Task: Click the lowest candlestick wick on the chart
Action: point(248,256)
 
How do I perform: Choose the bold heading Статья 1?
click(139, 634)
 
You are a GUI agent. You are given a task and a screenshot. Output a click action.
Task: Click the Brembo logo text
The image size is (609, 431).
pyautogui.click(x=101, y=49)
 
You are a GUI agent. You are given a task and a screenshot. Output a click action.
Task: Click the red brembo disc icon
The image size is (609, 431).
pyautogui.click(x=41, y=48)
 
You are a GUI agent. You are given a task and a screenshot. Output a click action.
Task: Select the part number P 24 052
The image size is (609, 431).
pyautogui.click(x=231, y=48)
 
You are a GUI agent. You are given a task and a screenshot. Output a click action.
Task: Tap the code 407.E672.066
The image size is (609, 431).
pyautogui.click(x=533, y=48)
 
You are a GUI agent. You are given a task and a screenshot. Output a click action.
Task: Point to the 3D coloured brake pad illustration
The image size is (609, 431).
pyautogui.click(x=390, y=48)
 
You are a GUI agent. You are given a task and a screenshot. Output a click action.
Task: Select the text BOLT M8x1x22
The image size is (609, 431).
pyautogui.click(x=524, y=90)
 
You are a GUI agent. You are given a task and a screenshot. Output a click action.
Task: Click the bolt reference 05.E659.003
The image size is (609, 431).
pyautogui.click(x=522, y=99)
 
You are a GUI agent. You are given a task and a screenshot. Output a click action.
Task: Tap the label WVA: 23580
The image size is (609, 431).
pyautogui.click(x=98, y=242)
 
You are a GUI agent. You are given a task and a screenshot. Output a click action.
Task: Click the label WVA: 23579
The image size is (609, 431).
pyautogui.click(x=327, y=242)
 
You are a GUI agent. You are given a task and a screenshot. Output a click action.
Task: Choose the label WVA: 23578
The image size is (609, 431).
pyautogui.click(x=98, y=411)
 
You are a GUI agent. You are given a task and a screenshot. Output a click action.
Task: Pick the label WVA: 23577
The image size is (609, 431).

* **Die Aufgabe**
Finde alle Zeilen oben, in denen das Wort „Choose“ vorkommt, und schreib sie ab. Groß- und Kleinschreibung zählt.

* **Erwartete Antwort**
How do I perform: Choose the bold heading Статья 1?
Task: Choose the label WVA: 23578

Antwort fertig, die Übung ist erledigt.